= Human rights in Europe =

Human rights in Europe are generally upheld. However, several human rights infringements exist, ranging from the treatment of asylum seekers to police brutality. The 2012 Amnesty International Annual Report points to problems in several European countries. One of the most accused is Belarus, the only country in Europe that, according to The Economist, has an authoritarian government. All other European countries are considered to have "some form of democratic government", having either the "full democracy", "flawed democracy", or a "hybrid regime".

Unlike its member states, the European Union itself had not yet joined the Convention on Human Rights as of 2011.

== History ==

The history of human rights in Europe is marked by a contradictory combination of legislative and intellectual progress and violations of fundamental human rights in both Europe and its colonies.

=== Pre-1945 ===
- 1215: Magna Carta
- 1222: Golden Bull of 1222 of Hungary defines the first time the rights of the nobility.
- 1264: Statute of Kalisz – the General Charter of Jewish Liberties introduces numerous right for the Jews in Poland, leading to an autonomous "nation within a nation"
- 1367: Statutes of Kilkenny
- 1463: Sultan Mehmed II's firman grants freedom to Bosnian Franciscans after the Ottoman conquest of Bosnia
- 15th to 19th centuries: African slave trade
- 1505: Nihil novi in Poland forbids peasant from leaving their lands without permission from their feudal lord
- 1525: Twelve Articles of Memmingen, Bavaria, Germany
- 1529: Statutes of Lithuania
- 1550–1551: Bartolomé de las Casas debates Juan Ginés de Sepúlveda on human rights (Valladolid debate)

_Exercise task a_
Could you rewrite the part of the listing that starts with the line containing "SeeStar S50 [SeeStar" and goes on through the listing's final line, replacing "Stargazers Lounge" with "Stargazers Forum" and leaving everything else unchanged?
The listing below has no connection to the article on human rights in Europe.

Entries on finding words and elements
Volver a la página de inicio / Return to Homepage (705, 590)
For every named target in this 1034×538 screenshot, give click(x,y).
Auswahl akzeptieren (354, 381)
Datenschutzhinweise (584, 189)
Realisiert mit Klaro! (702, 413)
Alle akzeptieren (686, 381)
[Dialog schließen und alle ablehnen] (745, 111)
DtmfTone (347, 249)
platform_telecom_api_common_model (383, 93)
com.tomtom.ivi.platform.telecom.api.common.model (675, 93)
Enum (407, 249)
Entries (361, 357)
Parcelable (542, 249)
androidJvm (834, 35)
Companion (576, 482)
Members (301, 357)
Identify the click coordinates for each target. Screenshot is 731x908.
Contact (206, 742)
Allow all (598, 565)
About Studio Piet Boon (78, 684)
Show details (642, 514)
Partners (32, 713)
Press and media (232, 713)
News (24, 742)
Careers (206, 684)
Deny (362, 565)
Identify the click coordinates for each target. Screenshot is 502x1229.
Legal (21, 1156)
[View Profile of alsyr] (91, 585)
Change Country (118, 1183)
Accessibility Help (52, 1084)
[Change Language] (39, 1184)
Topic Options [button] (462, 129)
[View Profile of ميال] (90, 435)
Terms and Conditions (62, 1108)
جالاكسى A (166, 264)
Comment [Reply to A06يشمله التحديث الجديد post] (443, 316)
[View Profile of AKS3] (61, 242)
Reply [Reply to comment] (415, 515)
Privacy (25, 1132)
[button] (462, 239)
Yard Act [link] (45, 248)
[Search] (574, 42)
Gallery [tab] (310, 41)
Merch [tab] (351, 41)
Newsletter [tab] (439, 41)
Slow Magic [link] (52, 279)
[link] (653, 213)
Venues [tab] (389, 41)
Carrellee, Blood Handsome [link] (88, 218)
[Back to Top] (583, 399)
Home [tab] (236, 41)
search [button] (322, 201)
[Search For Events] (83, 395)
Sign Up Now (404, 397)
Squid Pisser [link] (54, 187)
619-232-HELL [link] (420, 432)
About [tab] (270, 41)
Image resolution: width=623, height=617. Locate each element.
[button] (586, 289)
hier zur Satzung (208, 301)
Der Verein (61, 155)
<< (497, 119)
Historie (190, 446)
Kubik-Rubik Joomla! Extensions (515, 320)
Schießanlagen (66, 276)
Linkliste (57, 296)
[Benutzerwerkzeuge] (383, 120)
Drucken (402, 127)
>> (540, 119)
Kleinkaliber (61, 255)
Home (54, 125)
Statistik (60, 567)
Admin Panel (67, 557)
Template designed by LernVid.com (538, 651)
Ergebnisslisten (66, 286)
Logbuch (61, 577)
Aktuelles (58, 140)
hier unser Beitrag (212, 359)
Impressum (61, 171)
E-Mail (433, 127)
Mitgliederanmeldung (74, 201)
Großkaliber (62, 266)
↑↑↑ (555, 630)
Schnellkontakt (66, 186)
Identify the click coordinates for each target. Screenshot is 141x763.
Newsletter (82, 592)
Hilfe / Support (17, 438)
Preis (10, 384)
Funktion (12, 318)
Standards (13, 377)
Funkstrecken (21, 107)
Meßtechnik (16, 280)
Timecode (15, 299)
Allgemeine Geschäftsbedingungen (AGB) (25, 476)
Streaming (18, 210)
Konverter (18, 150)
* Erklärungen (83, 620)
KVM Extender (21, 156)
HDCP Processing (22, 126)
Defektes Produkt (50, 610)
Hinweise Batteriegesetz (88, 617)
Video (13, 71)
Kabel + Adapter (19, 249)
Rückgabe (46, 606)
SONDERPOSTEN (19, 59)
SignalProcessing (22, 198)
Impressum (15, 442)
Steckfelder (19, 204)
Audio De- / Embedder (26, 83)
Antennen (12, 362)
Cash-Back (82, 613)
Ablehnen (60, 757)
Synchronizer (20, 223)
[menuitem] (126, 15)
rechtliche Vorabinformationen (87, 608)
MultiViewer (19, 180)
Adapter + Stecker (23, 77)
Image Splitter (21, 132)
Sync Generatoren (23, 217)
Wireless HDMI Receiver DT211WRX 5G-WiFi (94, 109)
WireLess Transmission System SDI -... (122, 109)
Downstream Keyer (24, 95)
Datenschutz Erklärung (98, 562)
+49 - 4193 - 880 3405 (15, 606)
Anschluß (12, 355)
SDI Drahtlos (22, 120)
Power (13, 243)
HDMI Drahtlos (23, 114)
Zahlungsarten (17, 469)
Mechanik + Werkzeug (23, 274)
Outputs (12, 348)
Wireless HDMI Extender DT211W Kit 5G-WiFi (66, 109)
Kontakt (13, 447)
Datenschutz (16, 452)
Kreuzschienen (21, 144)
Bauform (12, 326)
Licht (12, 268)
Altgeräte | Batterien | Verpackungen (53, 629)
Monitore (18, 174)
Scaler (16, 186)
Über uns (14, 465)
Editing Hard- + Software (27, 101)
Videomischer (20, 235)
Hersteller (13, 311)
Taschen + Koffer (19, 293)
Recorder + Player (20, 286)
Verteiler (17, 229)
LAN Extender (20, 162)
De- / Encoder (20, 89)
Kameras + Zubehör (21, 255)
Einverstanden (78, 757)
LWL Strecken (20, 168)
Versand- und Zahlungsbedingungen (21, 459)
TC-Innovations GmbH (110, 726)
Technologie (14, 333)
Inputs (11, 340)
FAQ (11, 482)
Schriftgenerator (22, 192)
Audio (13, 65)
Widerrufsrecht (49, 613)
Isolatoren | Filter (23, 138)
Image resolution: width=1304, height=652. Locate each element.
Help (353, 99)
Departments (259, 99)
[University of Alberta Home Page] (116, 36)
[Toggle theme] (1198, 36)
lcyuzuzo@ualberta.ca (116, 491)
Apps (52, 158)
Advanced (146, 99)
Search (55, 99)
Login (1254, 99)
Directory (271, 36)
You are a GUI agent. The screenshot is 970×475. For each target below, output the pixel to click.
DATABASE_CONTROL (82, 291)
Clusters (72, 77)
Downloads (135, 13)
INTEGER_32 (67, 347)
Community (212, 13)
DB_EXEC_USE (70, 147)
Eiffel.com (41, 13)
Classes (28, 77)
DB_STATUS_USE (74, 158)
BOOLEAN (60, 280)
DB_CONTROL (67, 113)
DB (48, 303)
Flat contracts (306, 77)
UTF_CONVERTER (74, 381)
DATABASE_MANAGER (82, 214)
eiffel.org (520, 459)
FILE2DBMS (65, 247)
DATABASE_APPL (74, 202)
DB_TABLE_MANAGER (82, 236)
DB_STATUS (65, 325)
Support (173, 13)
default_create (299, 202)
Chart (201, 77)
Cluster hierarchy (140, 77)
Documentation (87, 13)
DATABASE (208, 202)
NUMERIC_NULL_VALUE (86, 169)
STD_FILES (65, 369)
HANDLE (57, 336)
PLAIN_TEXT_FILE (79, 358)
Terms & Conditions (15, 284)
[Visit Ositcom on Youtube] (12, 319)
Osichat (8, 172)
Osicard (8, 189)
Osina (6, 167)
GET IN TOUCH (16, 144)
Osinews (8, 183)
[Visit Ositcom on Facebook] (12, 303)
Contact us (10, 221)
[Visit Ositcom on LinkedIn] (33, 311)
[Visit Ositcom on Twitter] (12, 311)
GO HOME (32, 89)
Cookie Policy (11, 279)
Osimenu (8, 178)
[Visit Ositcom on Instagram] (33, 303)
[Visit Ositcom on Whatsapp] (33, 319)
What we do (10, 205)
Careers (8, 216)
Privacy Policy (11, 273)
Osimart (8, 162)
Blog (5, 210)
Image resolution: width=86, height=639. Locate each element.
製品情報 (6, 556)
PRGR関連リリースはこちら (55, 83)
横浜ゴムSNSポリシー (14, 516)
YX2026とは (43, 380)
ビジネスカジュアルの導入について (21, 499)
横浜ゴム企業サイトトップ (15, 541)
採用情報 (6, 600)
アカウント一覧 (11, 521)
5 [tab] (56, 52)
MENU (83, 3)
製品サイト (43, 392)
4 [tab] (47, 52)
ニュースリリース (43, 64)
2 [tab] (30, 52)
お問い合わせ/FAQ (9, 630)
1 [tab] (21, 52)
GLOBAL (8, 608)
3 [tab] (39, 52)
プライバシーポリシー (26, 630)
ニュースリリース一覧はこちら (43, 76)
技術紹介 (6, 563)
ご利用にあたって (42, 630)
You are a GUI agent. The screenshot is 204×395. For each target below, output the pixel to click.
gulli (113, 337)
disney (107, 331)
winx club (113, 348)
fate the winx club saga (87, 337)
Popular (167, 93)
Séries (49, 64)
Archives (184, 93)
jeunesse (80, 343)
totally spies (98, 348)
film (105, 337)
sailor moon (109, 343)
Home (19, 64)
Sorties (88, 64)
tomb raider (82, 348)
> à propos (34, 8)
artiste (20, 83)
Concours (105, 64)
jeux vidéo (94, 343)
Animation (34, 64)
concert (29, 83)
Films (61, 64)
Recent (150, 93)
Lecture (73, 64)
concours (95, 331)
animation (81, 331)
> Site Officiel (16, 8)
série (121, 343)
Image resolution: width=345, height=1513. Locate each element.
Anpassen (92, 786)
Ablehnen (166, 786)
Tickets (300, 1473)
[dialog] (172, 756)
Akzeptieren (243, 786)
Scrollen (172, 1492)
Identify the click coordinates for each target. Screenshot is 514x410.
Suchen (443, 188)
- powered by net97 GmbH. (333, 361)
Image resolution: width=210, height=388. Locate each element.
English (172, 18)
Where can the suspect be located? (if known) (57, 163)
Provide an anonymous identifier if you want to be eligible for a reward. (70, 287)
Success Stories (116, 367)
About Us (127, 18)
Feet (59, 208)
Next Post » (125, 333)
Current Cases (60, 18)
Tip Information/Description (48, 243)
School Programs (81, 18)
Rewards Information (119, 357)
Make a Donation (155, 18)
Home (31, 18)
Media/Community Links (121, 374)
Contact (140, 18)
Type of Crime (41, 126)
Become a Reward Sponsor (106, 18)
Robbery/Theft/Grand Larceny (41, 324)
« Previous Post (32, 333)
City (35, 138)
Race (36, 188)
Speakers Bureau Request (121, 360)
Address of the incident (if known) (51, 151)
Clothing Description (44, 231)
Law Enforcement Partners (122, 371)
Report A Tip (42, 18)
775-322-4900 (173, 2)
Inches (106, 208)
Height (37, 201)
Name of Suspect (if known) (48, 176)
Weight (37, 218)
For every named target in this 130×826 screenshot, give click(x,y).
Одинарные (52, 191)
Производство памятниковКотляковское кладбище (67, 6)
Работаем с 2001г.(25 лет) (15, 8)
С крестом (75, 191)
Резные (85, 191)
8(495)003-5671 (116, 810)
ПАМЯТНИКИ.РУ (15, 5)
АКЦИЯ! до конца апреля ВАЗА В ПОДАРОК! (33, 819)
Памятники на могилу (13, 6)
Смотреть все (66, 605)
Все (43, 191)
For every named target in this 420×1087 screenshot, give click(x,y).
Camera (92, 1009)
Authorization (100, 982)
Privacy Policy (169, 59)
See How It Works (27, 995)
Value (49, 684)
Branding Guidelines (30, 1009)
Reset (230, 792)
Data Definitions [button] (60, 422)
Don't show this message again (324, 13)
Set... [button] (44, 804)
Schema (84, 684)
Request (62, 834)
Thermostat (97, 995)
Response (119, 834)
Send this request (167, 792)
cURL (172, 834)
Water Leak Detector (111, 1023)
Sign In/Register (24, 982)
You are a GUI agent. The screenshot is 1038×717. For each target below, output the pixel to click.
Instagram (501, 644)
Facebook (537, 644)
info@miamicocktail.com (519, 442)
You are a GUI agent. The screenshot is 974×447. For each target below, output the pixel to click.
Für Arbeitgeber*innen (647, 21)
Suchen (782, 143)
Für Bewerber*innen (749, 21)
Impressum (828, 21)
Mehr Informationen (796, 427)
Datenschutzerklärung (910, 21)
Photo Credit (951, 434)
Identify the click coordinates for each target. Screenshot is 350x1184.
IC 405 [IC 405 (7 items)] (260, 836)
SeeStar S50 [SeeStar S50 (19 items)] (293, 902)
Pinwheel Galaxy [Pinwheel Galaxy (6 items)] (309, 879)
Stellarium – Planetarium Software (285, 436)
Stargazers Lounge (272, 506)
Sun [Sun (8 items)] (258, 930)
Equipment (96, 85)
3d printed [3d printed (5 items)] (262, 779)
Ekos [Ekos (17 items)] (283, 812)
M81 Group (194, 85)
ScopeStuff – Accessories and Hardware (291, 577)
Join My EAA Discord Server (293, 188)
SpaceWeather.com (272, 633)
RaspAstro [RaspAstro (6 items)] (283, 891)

_Exercise task b_
Can you print the article on human rights in Europe again in full, with nothing changed?

_Full output a_
SeeStar S50 [SeeStar S50 (19 items)] (293, 902)
Pinwheel Galaxy [Pinwheel Galaxy (6 items)] (309, 879)
Stellarium – Planetarium Software (285, 436)
Stargazers Forum (272, 506)
Sun [Sun (8 items)] (258, 930)
Equipment (96, 85)
3d printed [3d printed (5 items)] (262, 779)
Ekos [Ekos (17 items)] (283, 812)
M81 Group (194, 85)
ScopeStuff – Accessories and Hardware (291, 577)
Join My EAA Discord Server (293, 188)
SpaceWeather.com (272, 633)
RaspAstro [RaspAstro (6 items)] (283, 891)

_Full output b_
= Human rights in Europe =

Human rights in Europe are generally upheld. However, several human rights infringements exist, ranging from the treatment of asylum seekers to police brutality. The 2012 Amnesty International Annual Report points to problems in several European countries. One of the most accused is Belarus, the only country in Europe that, according to The Economist, has an authoritarian government. All other European countries are considered to have "some form of democratic government", having either the "full democracy", "flawed democracy", or a "hybrid regime".

Unlike its member states, the European Union itself had not yet joined the Convention on Human Rights as of 2011.

== History ==

The history of human rights in Europe is marked by a contradictory combination of legislative and intellectual progress and violations of fundamental human rights in both Europe and its colonies.

=== Pre-1945 ===
- 1215: Magna Carta
- 1222: Golden Bull of 1222 of Hungary defines the first time the rights of the nobility.
- 1264: Statute of Kalisz – the General Charter of Jewish Liberties introduces numerous right for the Jews in Poland, leading to an autonomous "nation within a nation"
- 1367: Statutes of Kilkenny
- 1463: Sultan Mehmed II's firman grants freedom to Bosnian Franciscans after the Ottoman conquest of Bosnia
- 15th to 19th centuries: African slave trade
- 1505: Nihil novi in Poland forbids peasant from leaving their lands without permission from their feudal lord
- 1525: Twelve Articles of Memmingen, Bavaria, Germany
- 1529: Statutes of Lithuania
- 1550–1551: Bartolomé de las Casas debates Juan Ginés de Sepúlveda on human rights (Valladolid debate)